Trois jours et une vie de Pierre Lemaitre

    Beauval petite ville entourée de forêts à l'ambiance provinciale où tout le monde se connaît, où les secrets ne sont jamais bien longtemps gardés ! Antoine y habite dans un quartier paisible et sans histoires. Fils de divorcés, il ne voit plus son père installé en Allemagne et vit seul avec sa mère, une femme qui a des principes et les applique sans faillir.
    En 1999, Antoine a 12 ans quand l'histoire commence et que la fabrique de jouets en bois, unique entreprise de la ville, se met à péricliter. Situation d'autant plus difficile pour son directeur qu'il est aussi maire de la commune et qu'il doit faire face à l'inquiétude des habitants soucieux de leur avenir. Encore épargnés par les préoccupations des adultes, Antoine et ses copains n'ont rien changé à leurs habitudes : qu'ils construisent des cabanes dans la forêt de Saint-Eustache ou qu'ils jouent autour de la scierie ils n'échappent que rarement au contrôle bienveillant d'un adulte passant par là.
     Ulysse, le chien de leurs voisins les Desmedt, avait pris l'habitude de suivre Antoine dans ses vagabondages solitaires et Antoine avait pris l'habitude de lui parler, de lui confier ses problèmes que l'animal semblait écouter avec attention. Parce qu'elle le trouvait digne de confiance, Mme Desmedt permettait parfois à Rémi, son fils âgé de 6 ans, de les accompagner.
    Quelques jours avant Noël, Antoine délaissé par ses copains trop occupés à jouer avec la PlayStation de Kévin objet de toutes les interdictions maternelles, décide par dépit de construire seul une cabane suspendue dans les arbres et d'en garder le secret. Mais il ne résistera pas longtemps à la tentation de la faire visiter à Rémi admiratif qui a promis de se taire.

    "Dans le triangle père absent, mère rigide, copains éloignés, le chien Ulysse occupait évidemment une place centrale.
     Sa mort et la manière dont elle survint furent pour Antoine un événement particulièrement violent."
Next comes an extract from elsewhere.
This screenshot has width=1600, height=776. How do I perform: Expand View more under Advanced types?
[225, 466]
    Elle est surtout à l'origine d'une série d'événements tragiques qui semblaient vouloir s'acharner sur la ville. Et c'est ainsi que les habitants, frappés de stupeur, ont appris la disparition du petit Rémi et qu'Antoine était le dernier à l'avoir vu vivant ! Antoine qui dans un moment d'égarement est propulsé au coeur d'un drame qui le dépasse et qui plonge la population dans la stupéfaction et la douleur.
    Un roman sur la culpabilité mené rondement d'une écriture qui sait évoquer l'ambiance délétère d'une petite ville rurale désarçonnée face à l'amplitude et la gravité des événements, face au questionnement et à la suspicion. Les personnages sont bien vus, certaines scènes sont savoureuses même si par son insistance l'auteur, parfois, semble dévaloriser la province profonde et la maréchaussée !
    Les péripéties s'accumulent, deviennent de plus en plus menaçantes pour Antoine, volonté un peu trop  appuyée de l'auteur de maintenir le lecteur en haleine et si rocambolesques qu'elles retirent toute crédibilité au récit. Elles nous acheminent vers un dénouement qui, je l'avoue, après m'avoir bien agacée, a fini par me faire sourire.